Short videos exploded on the social media scene in China between 2015 and 2016, with Douyin (the Chinese version of TikTok), Kuaishou and other short video platforms quickly establishing their stronghold in the mobile world. Traditional media outlets have also been scrambling to get up to speed with this trend by using short videos to attract eyeballs. According to iResearch Consulting Group, China’s short video market was valued at RMB 5.73bn in 2017 with a year-on-year growth of 183.9% and is predicted to surpass RMB 30bn by 2020 .

Kang enrolled in Carnegie Mellon University in 2006 to study computer science under the guidance of computer scientist Takeo Kanade, one of the world’s earliest researchers of computer vision. Kang obtained his PhD in Robotics in 2012. From 2015, he led a team with expertise in NLP and other AI technologies in streamlining the process of making TV programs at Hunan Television and Zhejiang Television, two TV channels popular with young audiences for their entertainment programs.

You can make videos as long as you know how to surf the Web – no professional, powerful video-editing hardware needed

Back then, he noticed that a one-hour-long variety show often entailed over 1,000 hours of video editing before it was ready for broadcasting. Much of the time spent was on tedious repetitions of necessary operations that could be carried out by machines. “When video content is successful, 90% of the credit goes to creative ideas and only 5% to manual labor. But the 5% manual labor usually consumes most of the time,” Kang said.

Seeing that the traditional video-editing model was struggling to meet the rising demand for user-created content by freelance videographers, Kang's team turned the idea of building an AI-powered video-making platform into reality in late-2016. “What we wanted to create was a central hub of AI + video + cloud platform,” he said.

To expand quickly, Zen Video targets clients that make videos at great frequency and volume. Short video apps, such as Pear Video and Miaopai, ByteDance’s news platform Jinri Toutiao and streaming service Tencent Video are among the institutional clients using Zen Video to enhance their video-making efficiency. Pear Video’s editing team select and edit photos and videos that are uploaded by its thousands of content providers nationwide onto the Zen Video platform.

Tech innovation for social media

Zen Video is not the only player in the arena. It is one of Pear Video's two partners when it comes to AI-powered video creations. The other partner is New York-based Wochit, which was founded in 2012.

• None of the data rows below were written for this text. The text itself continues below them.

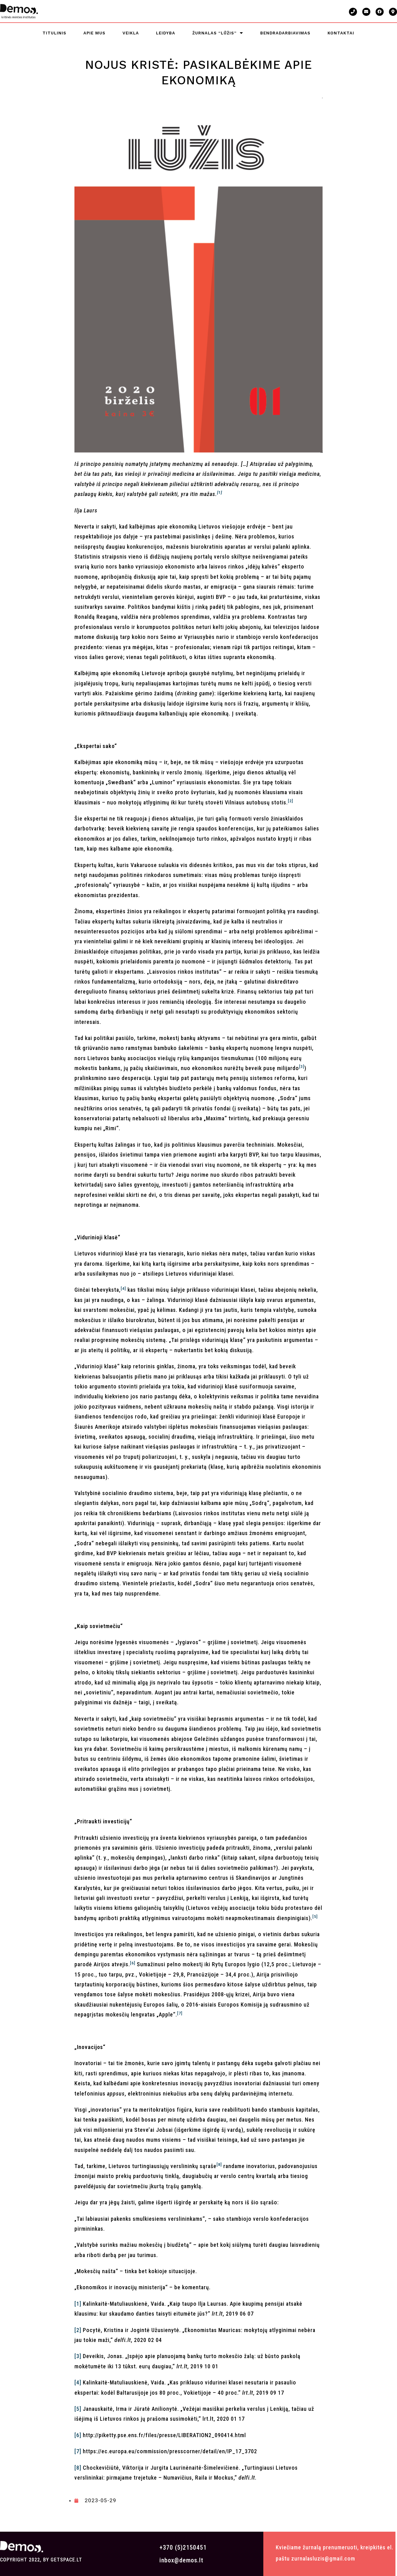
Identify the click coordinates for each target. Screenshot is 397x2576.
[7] (77, 2451)
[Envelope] (366, 12)
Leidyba (165, 33)
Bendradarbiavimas (285, 33)
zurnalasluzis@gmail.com (323, 2558)
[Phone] (353, 12)
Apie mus (94, 33)
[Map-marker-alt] (393, 12)
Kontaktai (341, 33)
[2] (77, 2330)
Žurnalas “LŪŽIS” (214, 33)
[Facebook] (380, 12)
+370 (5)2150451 (183, 2547)
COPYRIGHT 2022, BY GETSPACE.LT (41, 2560)
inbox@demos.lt (181, 2560)
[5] (77, 2409)
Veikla (131, 33)
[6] (77, 2435)
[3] (77, 2356)
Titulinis (54, 33)
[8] (77, 2467)
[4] (77, 2382)
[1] (77, 2303)
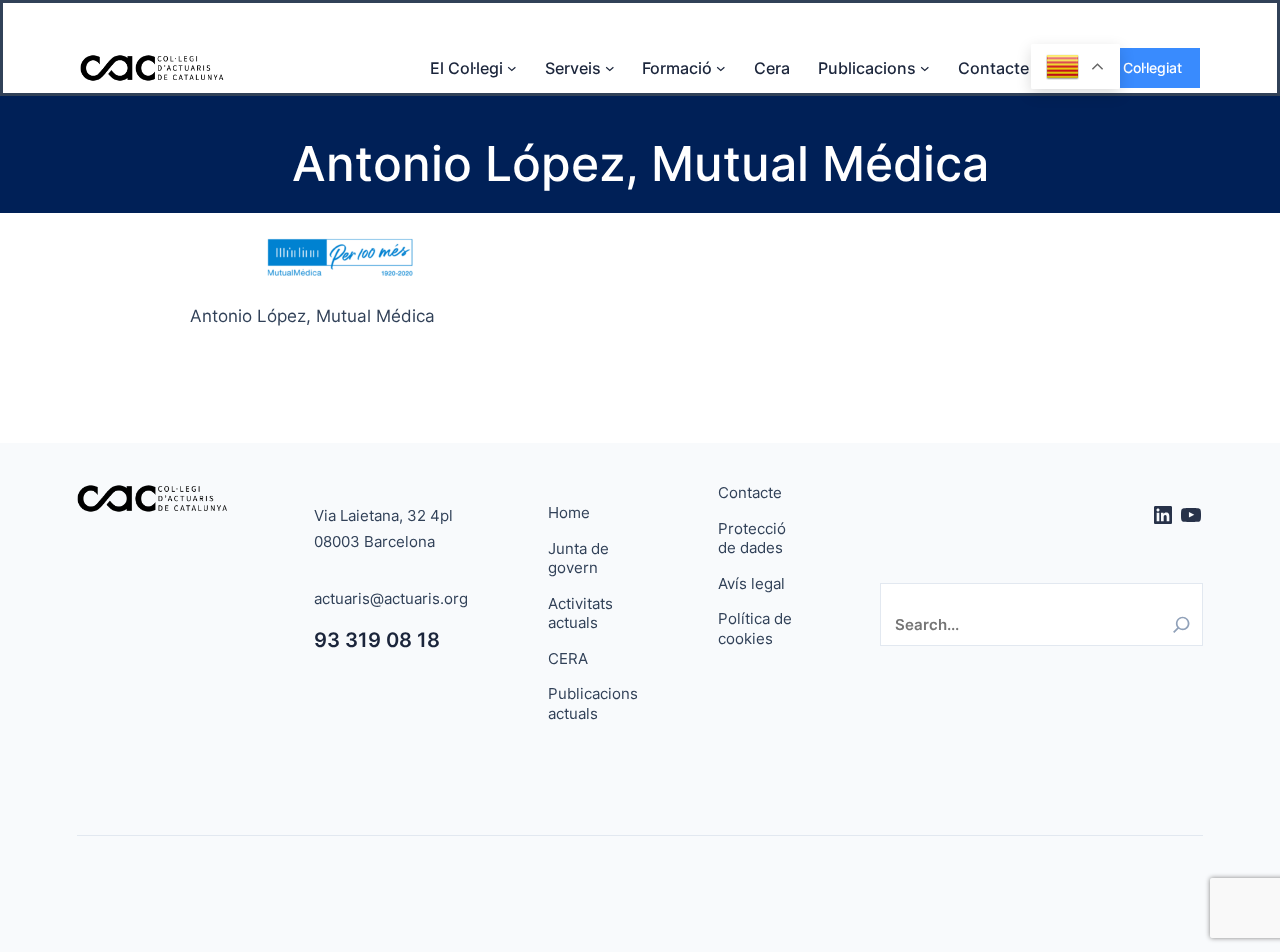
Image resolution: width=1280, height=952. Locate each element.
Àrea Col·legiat (1135, 67)
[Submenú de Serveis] (610, 68)
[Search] (1181, 624)
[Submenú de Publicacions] (925, 68)
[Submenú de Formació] (721, 68)
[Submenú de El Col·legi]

As the demand for short videos rise in China, more domestic competitors have joined the game. Weibo, one of China’s top social media platforms, launched its version, Weibo Yunjian, in June 2017. A month later, Alibaba Cloud launched its video editing platform, ApsaraVideo.

Zen Video has continued its R&D efforts to maintain its technological edge. In July 2017, it released an API for video analysis, making it available to third-party developers, media and content providers.

At the API's launch event, Kang said that the API can be used to deconstruct a video clip with a frame-by-frame precision level, enabling better dissection and understanding of the video content.

He also has set his sights on the API's application in converting content from “self-media” or “we-media” – independently-operated social media accounts on platforms, such as WeChat and Weibo – into short videos. He believes self-media needs to change the way they reach out to followers in an era of short videos.

“On average, less than 2% of the subscribed followers of a user's WeChat official account will actually read the articles posted on the account. Consumers’ reading interest has shifted to watching videos. Operators of WeChat official accounts need to transform,” Kang said.